- I don't believe in praying to saints. There is only one mediator and that is Jesus Christ. (1 Timothy 2:5)
- Out of every catholic church I had been to in my lifetime, I had yet to attend one where the learning process was interactive (i.e. bibles at each chair for others to follow along). Ofcourse, this is purely a matter of taste.
- The priest is viewed as holy and above the rest of the church, as is the pope. Yet, we must refer to Romans 3:23 to understand that even he is a sinner, so we should not treat him any differently than we would a fellow church member.
- Idolatry is abundant in the catholic church. Ofcourse, it isn't fair to say that every catholic is an idolator, but it is seen much more often in catholocism than in the baptist denomination (although I'm not baptist, my church is non-denominational). Mostly we see this happen with statues of saints, Jesus, and the Virgin Mary.
- It is catholic belief that Mary was pure and sinless. This is why she is often put right next to Jesus in level of importance. As offensive as this may seem to many catholics, she was not pure...but she was the most suitable candidate to conceive our great messaiah. (Romans 3:23)
- Baptism must be include an understanding and acceptance of the faith. Catholics baptize at birth, then allow the children to understand through catechism (I would know, I went through most of it). If we take notice of Mark 16:16, we read "He that believeth and is baptized shall be saved; but he that believeth not shall be damned." Never does it state it in the reverse.
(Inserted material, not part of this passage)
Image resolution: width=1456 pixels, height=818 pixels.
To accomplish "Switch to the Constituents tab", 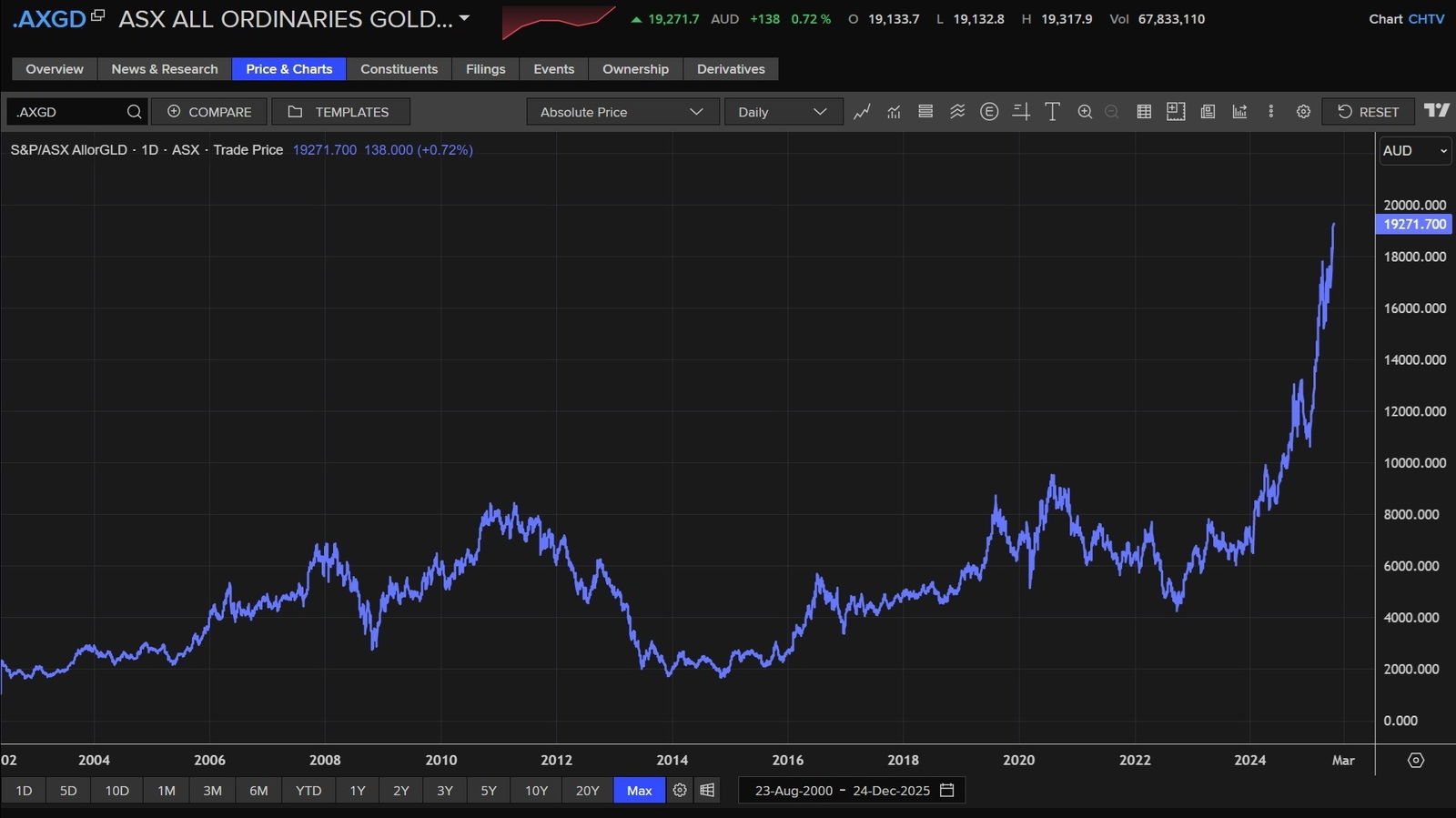I will coord(399,69).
- In the catholic church, during communion, wine is given to those who take the communion. Yet, Numbers 6:3 and Proverbs 23:31 affirm that we should not drink fermented wine, but fruit of the vine, a.k.a grape juice. I never liked that idea as a child, and the truth behind that act was revealed to me in becoming a born again Christian.
- Finally, the catholic church emphasizes strongly on works in order to be saved. 2 Timothy 1:9 clearly states that it is not by works but by grace that we are saved. That is not to say that we are not obligated to do works in the Lord's name for His glorification, but it is to say that our works don't determine our salvation, only our understanding and acceptance of His sacrifice for us on the cross can do that.
[Update: For my answers to the 8 points, see Parts 1 -- 2 -- 3 -- 4 and 5 -- 6 -- 7 -- 8]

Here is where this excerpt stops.